(TEXTE):
•••••
8. La charité : sa nature ; acte principal ; formule de cet acte

— Qu’est-ce donc que la charité ?

— La charité est une vertu qui nous élève à la vie d’intimité avec Dieu en vue de lui-même selon qu’il est son propre bonheur et qu’il a daigné vouloir nous le communiquer (q. 23, a. 1).

— Que suppose en nous cette vie d’intimité avec Dieu à laquelle nous élève la vertu de charité ?

— Cette vie d’intimité avec Dieu suppose en nous deux choses : d’abord, une participation de la nature divine, qui divinise notre nature et nous élève, au-dessus de tout ordre naturel, soit humain, soit angélique, jusqu’à l’ordre qui est propre à Dieu, faisant de nous des dieux et nous donnant d’être de sa famille ; ensuite, des principes d’action, proportionnés à cet être divin, qui nous mettent à même d’agir, en véritables enfants de Dieu, comme Dieu agit lui-même, le connaissant comme il se connaît, l’aimant comme il s’aime, et pouvant jouir de lui comme il en jouit lui-même (q. 23, a. 2).
•••••
(ENREGISTREMENTS FOURNIS):
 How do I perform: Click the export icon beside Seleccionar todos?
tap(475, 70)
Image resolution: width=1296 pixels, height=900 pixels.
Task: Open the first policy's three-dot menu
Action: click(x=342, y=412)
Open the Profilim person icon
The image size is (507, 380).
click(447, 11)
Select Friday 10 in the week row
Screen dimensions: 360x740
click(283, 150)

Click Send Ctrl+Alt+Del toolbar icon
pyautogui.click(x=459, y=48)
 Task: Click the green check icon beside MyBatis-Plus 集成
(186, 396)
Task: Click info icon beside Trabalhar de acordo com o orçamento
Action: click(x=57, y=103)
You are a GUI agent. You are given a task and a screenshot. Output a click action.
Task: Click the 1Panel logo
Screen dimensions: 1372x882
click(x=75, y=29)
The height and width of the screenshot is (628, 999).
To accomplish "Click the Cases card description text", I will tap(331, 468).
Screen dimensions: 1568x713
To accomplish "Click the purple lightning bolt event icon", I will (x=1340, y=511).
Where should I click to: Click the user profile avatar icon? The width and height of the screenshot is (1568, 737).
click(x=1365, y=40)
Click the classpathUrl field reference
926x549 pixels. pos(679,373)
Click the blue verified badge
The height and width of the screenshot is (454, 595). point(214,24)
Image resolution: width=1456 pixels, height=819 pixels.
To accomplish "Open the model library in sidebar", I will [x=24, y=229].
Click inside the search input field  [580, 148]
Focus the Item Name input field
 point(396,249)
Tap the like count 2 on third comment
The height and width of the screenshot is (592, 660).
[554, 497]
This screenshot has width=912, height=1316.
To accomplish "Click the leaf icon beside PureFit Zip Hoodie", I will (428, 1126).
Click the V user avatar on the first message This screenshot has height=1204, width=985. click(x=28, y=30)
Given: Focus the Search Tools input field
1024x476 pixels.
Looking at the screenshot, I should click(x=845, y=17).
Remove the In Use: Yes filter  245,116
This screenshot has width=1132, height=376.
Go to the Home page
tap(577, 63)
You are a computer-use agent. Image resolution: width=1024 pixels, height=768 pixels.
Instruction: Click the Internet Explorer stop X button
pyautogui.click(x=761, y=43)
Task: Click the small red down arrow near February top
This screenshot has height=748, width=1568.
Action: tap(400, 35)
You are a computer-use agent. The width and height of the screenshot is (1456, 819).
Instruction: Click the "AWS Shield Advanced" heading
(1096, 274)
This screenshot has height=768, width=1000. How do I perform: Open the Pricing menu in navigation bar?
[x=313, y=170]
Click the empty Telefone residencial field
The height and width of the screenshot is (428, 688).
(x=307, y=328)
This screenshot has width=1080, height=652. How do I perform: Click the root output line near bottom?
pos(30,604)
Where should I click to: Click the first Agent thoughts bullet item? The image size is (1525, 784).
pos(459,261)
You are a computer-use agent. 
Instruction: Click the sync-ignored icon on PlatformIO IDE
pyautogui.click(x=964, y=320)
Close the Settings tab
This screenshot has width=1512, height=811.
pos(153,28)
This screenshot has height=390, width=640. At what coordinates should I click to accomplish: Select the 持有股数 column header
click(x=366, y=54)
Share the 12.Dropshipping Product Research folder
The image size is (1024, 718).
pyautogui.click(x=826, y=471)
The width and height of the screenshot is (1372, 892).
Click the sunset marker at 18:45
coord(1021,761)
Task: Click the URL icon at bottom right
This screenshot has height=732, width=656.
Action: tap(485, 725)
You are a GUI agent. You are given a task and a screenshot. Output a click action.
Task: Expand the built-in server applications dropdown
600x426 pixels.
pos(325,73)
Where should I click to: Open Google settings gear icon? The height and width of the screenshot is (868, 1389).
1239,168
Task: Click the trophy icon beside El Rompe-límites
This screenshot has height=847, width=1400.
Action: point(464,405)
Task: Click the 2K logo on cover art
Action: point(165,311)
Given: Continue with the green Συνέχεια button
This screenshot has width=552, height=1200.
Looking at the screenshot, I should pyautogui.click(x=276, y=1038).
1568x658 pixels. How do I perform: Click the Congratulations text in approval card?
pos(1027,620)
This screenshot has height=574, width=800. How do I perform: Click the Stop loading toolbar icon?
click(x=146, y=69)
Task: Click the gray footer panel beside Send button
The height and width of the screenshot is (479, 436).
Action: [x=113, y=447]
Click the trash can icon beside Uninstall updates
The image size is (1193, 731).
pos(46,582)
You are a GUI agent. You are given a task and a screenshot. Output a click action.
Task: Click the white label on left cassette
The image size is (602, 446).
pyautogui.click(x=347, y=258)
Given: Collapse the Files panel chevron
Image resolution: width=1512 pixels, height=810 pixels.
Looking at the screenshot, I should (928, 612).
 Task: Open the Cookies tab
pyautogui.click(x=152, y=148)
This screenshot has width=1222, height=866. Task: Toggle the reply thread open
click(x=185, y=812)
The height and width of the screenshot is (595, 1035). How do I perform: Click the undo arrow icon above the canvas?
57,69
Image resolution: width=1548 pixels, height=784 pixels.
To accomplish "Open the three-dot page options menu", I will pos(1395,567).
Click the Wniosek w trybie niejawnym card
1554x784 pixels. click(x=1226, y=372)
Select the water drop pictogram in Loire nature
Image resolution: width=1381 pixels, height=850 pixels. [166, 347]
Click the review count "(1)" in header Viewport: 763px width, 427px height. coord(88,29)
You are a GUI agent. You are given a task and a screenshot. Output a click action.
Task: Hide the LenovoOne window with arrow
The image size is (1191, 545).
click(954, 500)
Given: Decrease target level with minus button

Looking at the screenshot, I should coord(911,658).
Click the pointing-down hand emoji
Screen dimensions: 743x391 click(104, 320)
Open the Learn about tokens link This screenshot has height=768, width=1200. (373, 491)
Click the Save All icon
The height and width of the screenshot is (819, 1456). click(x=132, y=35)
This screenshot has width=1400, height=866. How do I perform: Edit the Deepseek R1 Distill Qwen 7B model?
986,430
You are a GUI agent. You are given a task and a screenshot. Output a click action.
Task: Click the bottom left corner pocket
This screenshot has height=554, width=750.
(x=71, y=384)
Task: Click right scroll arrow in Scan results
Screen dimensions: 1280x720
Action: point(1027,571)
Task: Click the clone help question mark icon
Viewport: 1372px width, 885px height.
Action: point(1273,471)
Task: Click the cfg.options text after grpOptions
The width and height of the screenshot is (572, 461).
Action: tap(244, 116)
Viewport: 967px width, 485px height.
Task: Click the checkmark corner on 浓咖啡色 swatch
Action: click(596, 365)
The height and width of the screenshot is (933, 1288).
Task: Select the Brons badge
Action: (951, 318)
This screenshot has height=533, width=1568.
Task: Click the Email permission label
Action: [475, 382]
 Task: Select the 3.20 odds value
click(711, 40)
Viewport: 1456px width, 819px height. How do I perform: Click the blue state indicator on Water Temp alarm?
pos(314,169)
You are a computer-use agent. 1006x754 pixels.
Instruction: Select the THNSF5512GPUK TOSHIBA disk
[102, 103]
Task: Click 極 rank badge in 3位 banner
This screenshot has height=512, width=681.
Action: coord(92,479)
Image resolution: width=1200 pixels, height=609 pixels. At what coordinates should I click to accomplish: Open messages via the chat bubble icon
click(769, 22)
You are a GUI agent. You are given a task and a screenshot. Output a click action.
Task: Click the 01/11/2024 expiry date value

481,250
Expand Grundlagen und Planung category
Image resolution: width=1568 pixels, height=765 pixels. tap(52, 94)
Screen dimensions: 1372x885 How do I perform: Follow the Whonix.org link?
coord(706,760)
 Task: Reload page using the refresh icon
•••••
(CONSIGNE 1): Recopiez fidèlement le passage du texte sur la charité qui commence aux mots « 8. La charité : sa » et s'arrête après « communiquer (q. 23, a. 1). ».
(CONSIGNE 2): Résumez en deux phrases le texte sur la charité.

(RÉPONSE COMPLÈTE 1):
8. La charité : sa nature ; acte principal ; formule de cet acte

— Qu’est-ce donc que la charité ?

— La charité est une vertu qui nous élève à la vie d’intimité avec Dieu en vue de lui-même selon qu’il est son propre bonheur et qu’il a daigné vouloir nous le communiquer (q. 23, a. 1).

(RÉPONSE COMPLÈTE 2): La charité est une vertu qui nous élève à la vie d'intimité avec Dieu en vue de lui-même, selon qu'il est son propre bonheur et qu'il a daigné vouloir nous le communiquer. Cette vie suppose en nous une participation de la nature divine, qui nous élève jusqu'à l'ordre propre à Dieu, ainsi que des principes d'action proportionnés à cet être divin, qui nous permettent d'agir comme Dieu agit, en le connaissant, l'aimant et jouissant de lui comme lui-même.